SUPPLIED PASSAGE
>>>>>
Searching for a path lower

Private Bank

2024-06-07 04:30

Yields have declined appreciably, and with two more central banks having cut interest rates, the global easing cycle appears underway. However, the path lower for the Fed and RBA looks more challenging. Our Chief Investment Office explains further. 

The global economy continues to move at two speeds. The US remains the outlier amongst developed markets, with GDP growth remaining reasonable. Conversely, growth in the euro area is anaemic, the UK and Japan have already encountered technical recessions, while Australia may yet narrowly avoid the same fate.

However, it is the direction of change across regions that is also important. In the euro area, growth is improving, unemployment is at a record low, and while the disinflation trend slowed last month, it remains intact. These conditions provided the European Central Bank (ECB) confidence to cut its policy rate by 25 basis points earlier this week.
<<<<<
QUESTIONS
1. Please translate this sentence from the rate outlook commentary into Spanish: "The global economy continues to move at two speeds."
2. According to the rate outlook commentary, what gave the European Central Bank confidence to cut its policy rate? Answer in one to three sentences.
Work only from the rate outlook commentary; ignore the material and any outside sources.

RECORDS SHOWN
>>>>>
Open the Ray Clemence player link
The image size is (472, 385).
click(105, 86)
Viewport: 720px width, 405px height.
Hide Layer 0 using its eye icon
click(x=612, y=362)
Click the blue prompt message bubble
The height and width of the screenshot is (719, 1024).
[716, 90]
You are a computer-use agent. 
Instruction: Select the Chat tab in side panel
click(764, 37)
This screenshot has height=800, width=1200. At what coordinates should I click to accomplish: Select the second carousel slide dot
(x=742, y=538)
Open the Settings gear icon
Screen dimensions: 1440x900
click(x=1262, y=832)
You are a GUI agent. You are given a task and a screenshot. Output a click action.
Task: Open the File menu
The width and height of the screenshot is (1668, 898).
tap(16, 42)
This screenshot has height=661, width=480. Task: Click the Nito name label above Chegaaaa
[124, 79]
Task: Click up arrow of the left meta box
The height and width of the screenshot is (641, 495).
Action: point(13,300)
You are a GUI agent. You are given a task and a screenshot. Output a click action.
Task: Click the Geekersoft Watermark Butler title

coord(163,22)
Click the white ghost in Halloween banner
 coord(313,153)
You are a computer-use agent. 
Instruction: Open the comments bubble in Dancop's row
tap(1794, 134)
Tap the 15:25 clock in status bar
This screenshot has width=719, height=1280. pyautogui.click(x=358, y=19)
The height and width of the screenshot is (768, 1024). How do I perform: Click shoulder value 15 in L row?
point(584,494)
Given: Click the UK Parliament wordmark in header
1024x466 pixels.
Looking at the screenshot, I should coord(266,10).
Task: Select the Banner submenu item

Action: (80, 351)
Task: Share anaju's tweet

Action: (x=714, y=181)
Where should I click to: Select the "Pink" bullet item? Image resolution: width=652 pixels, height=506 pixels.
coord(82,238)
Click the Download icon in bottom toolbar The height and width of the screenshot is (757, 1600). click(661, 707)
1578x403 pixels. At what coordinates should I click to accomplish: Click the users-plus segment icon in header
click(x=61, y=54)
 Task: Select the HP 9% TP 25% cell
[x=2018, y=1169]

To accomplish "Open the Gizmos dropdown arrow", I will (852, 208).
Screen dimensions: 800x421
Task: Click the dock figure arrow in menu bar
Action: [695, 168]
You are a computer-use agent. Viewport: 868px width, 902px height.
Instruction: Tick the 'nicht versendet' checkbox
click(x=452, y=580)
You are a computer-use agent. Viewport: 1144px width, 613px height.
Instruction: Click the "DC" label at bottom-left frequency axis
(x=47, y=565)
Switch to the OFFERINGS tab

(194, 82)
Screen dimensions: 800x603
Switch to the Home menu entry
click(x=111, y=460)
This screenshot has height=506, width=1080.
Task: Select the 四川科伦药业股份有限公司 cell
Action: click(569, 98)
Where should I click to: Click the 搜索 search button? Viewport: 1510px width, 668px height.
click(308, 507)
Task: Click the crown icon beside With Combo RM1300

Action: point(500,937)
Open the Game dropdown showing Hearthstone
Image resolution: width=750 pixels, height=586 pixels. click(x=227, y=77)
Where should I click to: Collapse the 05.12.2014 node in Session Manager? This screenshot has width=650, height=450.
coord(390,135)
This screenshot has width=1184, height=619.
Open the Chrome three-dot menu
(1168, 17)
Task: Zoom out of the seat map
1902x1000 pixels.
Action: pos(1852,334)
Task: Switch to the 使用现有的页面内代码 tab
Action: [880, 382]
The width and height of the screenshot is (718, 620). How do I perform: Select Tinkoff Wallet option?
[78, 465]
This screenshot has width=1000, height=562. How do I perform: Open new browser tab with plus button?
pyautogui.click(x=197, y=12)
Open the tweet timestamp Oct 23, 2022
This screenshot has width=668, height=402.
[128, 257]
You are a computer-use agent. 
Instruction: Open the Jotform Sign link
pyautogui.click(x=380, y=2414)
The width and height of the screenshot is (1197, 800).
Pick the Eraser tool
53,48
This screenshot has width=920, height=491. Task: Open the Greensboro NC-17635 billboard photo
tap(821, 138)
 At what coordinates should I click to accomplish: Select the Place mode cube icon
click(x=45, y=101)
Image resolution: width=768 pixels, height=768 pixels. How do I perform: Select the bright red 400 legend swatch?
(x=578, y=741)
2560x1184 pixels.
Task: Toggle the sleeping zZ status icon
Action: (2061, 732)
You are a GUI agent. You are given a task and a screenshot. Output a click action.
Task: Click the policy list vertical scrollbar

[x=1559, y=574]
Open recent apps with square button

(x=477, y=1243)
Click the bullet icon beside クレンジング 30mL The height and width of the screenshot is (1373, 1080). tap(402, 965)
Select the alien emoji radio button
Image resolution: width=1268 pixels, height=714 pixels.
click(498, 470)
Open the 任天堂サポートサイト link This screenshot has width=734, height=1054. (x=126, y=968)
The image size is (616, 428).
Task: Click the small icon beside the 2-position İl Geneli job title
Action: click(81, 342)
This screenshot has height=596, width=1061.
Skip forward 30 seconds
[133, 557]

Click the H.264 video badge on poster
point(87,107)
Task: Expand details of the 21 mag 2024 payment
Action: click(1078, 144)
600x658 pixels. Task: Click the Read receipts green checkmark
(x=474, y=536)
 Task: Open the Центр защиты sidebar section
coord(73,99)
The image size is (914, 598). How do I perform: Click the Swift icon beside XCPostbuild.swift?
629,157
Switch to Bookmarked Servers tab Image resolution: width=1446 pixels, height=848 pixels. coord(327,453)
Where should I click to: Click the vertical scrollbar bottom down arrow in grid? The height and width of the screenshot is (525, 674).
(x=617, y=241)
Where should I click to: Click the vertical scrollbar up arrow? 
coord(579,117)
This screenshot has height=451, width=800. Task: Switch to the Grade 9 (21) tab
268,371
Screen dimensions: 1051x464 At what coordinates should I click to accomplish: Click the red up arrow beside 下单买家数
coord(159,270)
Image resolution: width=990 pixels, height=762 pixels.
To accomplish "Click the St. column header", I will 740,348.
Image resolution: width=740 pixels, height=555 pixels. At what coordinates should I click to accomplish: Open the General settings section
<<<<<
YOUR WRITTEN ANSWERS
1. La economía global sigue avanzando a dos velocidades.

2. Conditions in the euro area gave the ECB confidence to cut its policy rate by 25 basis points. Growth was improving and unemployment was at a record low. The disinflation trend also remained intact, even though it slowed last month.